◆ Stored data entries:
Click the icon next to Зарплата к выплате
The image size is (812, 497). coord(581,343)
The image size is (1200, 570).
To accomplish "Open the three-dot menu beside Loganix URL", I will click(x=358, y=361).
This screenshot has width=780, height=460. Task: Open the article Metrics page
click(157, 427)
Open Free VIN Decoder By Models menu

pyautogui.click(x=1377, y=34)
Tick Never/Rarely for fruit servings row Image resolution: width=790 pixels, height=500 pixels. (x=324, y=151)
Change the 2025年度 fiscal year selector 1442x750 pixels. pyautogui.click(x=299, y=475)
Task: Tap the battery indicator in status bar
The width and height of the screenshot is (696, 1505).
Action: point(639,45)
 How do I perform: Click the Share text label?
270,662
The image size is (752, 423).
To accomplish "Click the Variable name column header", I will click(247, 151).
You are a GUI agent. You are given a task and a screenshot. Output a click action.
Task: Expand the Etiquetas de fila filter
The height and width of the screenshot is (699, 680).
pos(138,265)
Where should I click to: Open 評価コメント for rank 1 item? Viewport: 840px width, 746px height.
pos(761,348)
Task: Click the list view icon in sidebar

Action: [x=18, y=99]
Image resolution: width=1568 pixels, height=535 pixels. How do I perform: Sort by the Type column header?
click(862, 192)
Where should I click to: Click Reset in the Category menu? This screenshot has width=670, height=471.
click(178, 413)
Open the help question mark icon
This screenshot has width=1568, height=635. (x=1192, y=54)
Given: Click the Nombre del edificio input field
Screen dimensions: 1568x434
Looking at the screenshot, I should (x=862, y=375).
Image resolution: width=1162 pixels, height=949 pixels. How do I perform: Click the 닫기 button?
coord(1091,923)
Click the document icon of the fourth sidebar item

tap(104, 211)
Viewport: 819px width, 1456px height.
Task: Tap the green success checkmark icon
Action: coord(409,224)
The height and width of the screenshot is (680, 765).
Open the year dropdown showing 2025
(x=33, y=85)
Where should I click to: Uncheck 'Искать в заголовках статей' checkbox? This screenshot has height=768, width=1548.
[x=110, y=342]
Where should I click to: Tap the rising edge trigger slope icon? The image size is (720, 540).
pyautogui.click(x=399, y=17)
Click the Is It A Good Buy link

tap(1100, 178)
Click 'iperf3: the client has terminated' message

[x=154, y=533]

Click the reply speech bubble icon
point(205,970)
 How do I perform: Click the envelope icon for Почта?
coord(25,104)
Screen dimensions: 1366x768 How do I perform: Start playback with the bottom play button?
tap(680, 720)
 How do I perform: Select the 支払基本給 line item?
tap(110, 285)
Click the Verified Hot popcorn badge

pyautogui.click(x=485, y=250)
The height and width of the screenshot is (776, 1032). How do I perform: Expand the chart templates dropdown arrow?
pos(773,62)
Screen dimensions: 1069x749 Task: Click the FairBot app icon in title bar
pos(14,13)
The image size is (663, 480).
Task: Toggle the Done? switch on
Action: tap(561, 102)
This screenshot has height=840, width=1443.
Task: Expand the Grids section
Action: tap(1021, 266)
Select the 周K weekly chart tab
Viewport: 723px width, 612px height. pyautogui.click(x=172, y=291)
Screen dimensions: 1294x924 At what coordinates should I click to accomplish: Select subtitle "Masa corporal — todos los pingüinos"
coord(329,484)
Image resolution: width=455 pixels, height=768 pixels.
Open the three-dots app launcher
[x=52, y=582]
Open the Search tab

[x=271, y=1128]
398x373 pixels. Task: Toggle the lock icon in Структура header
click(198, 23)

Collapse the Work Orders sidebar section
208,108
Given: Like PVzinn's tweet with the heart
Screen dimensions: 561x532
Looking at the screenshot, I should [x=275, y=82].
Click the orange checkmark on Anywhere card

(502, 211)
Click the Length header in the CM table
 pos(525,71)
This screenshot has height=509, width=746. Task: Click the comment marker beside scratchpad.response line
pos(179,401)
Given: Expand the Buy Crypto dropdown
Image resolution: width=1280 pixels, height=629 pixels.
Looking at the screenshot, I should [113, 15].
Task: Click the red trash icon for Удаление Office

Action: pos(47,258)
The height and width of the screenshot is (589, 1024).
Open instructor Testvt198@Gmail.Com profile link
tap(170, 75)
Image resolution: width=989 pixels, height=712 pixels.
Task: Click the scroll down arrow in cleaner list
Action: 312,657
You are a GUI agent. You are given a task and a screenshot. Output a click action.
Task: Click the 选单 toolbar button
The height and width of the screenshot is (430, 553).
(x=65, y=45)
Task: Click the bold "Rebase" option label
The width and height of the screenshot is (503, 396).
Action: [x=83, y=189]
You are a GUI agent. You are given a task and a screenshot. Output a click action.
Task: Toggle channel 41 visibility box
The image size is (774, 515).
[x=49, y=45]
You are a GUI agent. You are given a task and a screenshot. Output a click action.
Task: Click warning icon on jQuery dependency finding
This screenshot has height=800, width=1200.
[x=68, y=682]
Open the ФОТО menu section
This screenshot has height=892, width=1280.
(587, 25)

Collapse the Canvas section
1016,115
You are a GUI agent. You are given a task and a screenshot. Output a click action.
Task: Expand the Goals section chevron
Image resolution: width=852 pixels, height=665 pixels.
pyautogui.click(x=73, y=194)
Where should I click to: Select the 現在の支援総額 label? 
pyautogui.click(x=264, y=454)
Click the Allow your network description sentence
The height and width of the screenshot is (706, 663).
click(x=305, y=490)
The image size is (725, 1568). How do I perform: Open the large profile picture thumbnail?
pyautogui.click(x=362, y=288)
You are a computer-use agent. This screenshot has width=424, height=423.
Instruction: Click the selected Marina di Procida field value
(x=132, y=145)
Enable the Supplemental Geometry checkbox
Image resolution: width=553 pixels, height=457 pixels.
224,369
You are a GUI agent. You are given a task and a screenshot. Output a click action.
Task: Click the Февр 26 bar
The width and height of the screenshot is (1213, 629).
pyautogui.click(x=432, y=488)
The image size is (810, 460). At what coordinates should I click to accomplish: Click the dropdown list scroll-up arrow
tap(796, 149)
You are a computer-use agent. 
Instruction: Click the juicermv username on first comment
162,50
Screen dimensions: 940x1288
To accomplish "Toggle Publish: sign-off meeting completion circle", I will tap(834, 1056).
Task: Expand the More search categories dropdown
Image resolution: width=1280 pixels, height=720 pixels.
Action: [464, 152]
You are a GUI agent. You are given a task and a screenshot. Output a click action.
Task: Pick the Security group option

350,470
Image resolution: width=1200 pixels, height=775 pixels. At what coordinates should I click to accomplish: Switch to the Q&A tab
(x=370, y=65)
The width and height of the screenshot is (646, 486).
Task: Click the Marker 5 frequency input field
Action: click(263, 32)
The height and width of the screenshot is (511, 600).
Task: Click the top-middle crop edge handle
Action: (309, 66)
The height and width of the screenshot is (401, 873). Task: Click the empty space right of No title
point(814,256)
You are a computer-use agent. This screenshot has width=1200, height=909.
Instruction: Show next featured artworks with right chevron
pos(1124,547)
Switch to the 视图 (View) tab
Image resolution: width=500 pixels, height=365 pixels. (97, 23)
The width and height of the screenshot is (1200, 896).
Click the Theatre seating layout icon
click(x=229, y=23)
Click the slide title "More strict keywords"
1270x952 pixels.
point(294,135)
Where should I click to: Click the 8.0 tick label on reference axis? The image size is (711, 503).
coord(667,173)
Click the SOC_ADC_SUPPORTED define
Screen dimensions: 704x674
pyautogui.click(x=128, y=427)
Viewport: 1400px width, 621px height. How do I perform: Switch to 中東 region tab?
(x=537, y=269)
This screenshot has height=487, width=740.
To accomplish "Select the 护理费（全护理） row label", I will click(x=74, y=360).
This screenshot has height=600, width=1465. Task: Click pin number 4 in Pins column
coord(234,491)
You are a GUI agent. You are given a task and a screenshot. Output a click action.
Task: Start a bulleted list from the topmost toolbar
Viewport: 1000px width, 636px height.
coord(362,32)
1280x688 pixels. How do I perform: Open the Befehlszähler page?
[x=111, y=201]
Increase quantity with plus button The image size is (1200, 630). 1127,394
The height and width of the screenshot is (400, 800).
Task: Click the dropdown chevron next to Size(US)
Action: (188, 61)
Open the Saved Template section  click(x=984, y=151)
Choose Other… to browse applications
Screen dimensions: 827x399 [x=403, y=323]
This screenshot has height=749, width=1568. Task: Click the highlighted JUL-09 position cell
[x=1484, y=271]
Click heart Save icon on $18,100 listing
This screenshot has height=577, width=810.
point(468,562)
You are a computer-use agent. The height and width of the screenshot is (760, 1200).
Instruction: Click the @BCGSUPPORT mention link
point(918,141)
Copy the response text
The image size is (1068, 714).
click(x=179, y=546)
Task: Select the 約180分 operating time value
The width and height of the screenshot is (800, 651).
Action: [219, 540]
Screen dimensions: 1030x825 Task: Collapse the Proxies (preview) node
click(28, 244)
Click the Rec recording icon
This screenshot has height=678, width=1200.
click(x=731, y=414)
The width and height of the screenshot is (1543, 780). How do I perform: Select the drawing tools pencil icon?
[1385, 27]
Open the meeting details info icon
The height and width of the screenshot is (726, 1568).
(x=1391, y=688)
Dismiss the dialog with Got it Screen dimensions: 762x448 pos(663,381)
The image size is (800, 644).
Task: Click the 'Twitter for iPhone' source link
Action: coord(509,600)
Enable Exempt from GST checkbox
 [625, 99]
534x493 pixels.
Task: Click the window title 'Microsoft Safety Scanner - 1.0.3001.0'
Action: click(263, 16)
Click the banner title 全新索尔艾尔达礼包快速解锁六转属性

◆ Work order: State the number of lines in the preceding entries that include the word "More". Provide nothing else.

◆ Final answer: 2